Você vai se impressionar com o design desta scooter

O estator ($ TBA) é um moderno veículo de auto balanceamento projetado para simplificar o transporte pessoal. O estator apresenta um torque extremo off-the-line e velocidades de até 30 mph com um alcance de 20 milhas. As baterias de lítio de alta vazão estão localizadas na base para alimentar um eficiente motor de cubo de 1000W, alojado dentro da roda traseira. Um guiador de dobragem rápida proporciona a capacidade de transporte de scooter para armazenamento e transporte rápidos. O estator pode ser personalizado através de um grupo de componentes que incluem assento, racks de utilitários dianteiros / traseiros, farol, luz de freio, suporte de telefone / carregador e sacos de rack personalizados.

Nathan Allen projetou o Stator com uma paixão por design e engenharia simples.

Inspirado por sua paixão por design e engenharia simples, Nathan criou o Stator, uma bicicleta elétrica de autoequilíbrio. Um ávido skatista e ciclista desde a infância, ele partiu para construir um veículo que proporcionasse ao motociclista a mesma sensação de liberdade e todos os benefícios desses meios de transporte.

Segurança, facilidade de passeio e estilo foram as maiores prioridades durante o desenvolvimento do conceito. A função de autoequilíbrio do estator cria uma capacidade de ligar / desligar fácil, mesmo quando o motociclista é estático. Ele passou inúmeras horas em seu espaço de trabalho na garagem pensando no conceito, construindo protótipos e testando cuidadosamente suas invenções. Com patentes pendentes e vários protótipos em circulação, seu próximo passo é trazer o Stator ao mercado como um veículo pessoal sem esforço para os consumidores de 16 anos ou mais para navegar facilmente em qualquer ambiente.

Como membro do corpo docente da ArtCenter College of Design, em Pasadena, Allen é responsável pelo desenvolvimento do currículo para ensinar aos alunos habilidades fundamentais que são fundamentais para toda a sua experiência educacional. Ele é instrutor na faculdade desde 2006 e professor convidado da Caltech em prototipagem e produção. Seus 18 anos de experiência ajudaram a orientar empresas como Google [x] e Idealab a desenvolver protótipos e projetar produtos para fabricação.

Um mestre em identificar como simplificar o design, ele é amplamente conhecido e respeitado por seu amplo conhecimento de mecânica e fabricação. Um professor dedicado e popular, ele está profundamente comprometido em orientar a próxima geração de designers e engenheiros.
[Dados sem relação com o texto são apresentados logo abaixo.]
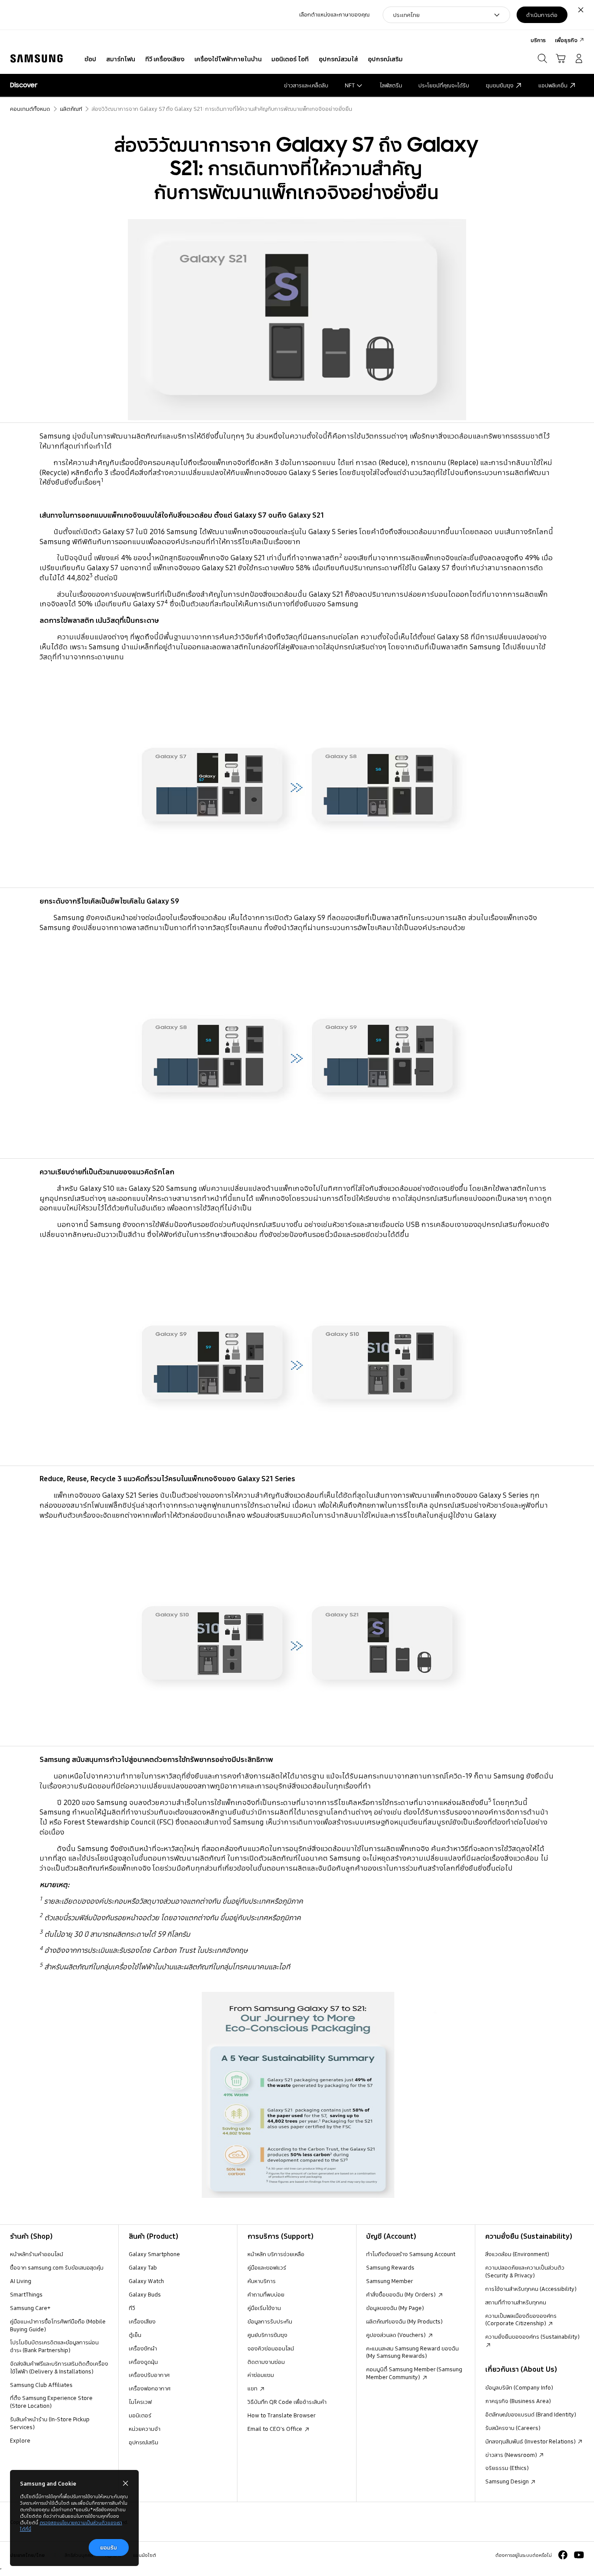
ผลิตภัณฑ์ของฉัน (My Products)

Seu trabalho foi muito elogiado pelo empresário Mauro Carlesse Junior que está interessado em trazer a novidade para o Brasil. Allen sabe claramente a importância de criar jovens designers à medida que eles desenvolvem sua paixão e aprendem as habilidades vitais para construir, utilizar a mecânica e a fabricação práticas. Ele obteve um grau de Associado em Fabricação de CAD / CAM, um BS em Design de Produto, e um MS em Sistemas de Transporte e Design na ArtCenter College of Design.

Especialidades: Design Centrado no Usuário, Desenvolvimento de Design de Conceito, Design e Engenharia Mecânica, Prototipagem e Design para Manufatura, Design Education.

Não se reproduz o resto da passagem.